Asking Clarifying Questions for Preference Elicitation With Large Language Models
Ali Montazeralghaem, Guy Tennenholtz, Craig Boutilier, Ofer Meshi
TL;DR
This work tackles eliciting user preferences in conversational recommendations when user history is sparse. It introduces a diffusion-inspired two-stage framework that forward-corrupts a complete user profile by sequentially asking and removing information and then reverses this process by training an LLM to reconstruct the profile through effective clarifying questions, producing a funnel dialogue. The method relies on two LLMs, a Questioner and a User Simulator, and leverages Sequential Question Answering to generate training data that guides domain-general funnel questioning; experiments on Movielens show significant gains in elicitation quality (BLEU/ROUGE) and demonstrate a clear shift from broad to detailed questions. The results highlight the importance of fine-tuning and incorporating question history, offering a scalable approach to enhance preference elicitation across domains with LLMs.
Abstract
Large Language Models (LLMs) have made it possible for recommendation systems to interact with users in open-ended conversational interfaces.
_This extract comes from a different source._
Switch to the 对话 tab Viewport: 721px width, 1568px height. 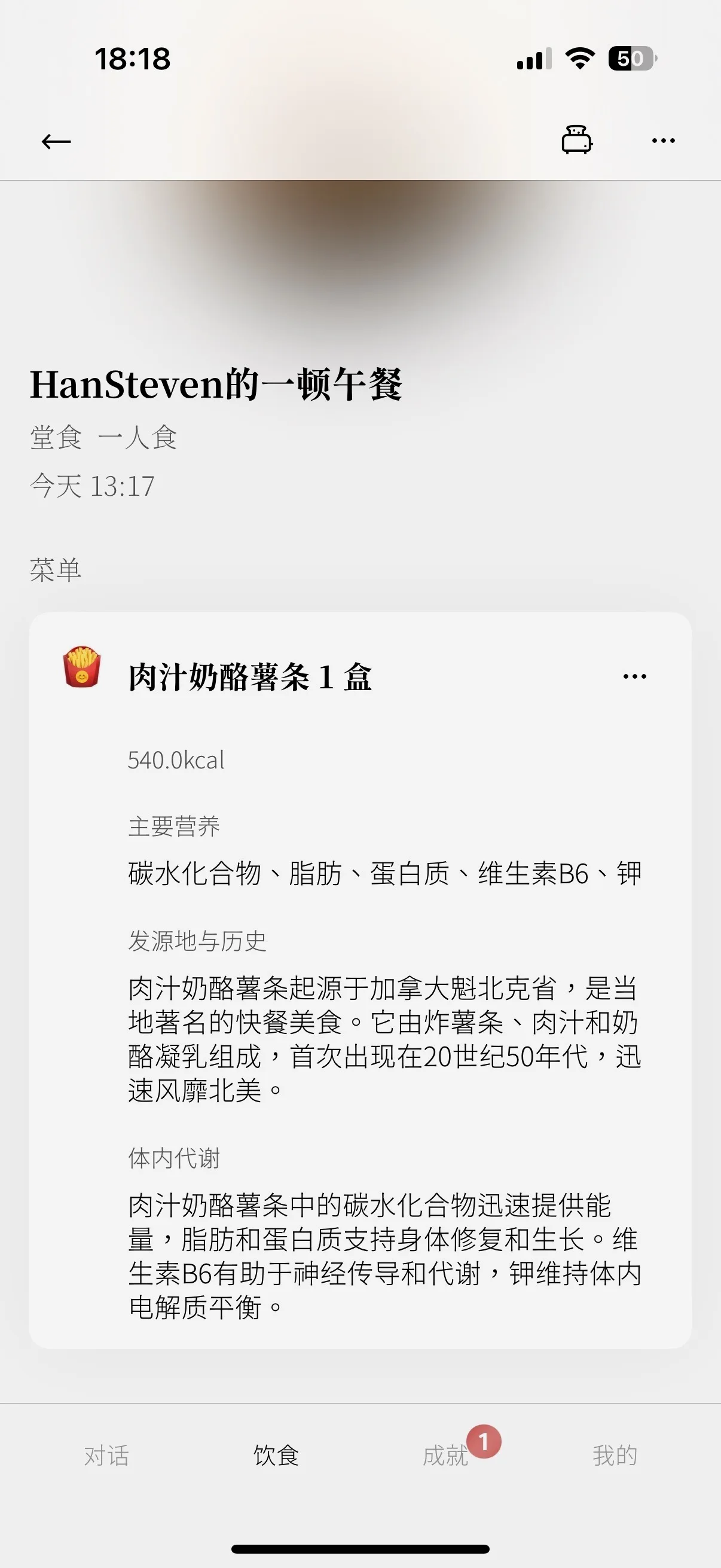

In order to personalize LLM responses, it is crucial to elicit user preferences, especially when there is limited user history. One way to get more information is to present clarifying questions to the user. However, generating effective sequential clarifying questions across various domains remains a challenge. To address this, we introduce a novel approach for training LLMs to ask sequential questions that reveal user preferences. Our method follows a two-stage process inspired by diffusion models. Starting from a user profile, the forward process generates clarifying questions to obtain answers and then removes those answers step by step, serving as a way to add ``noise'' to the user profile. The reverse process involves training a model to ``denoise'' the user profile by learning to ask effective clarifying questions. Our results show that our method significantly improves the LLM's proficiency in asking funnel questions and eliciting user preferences effectively.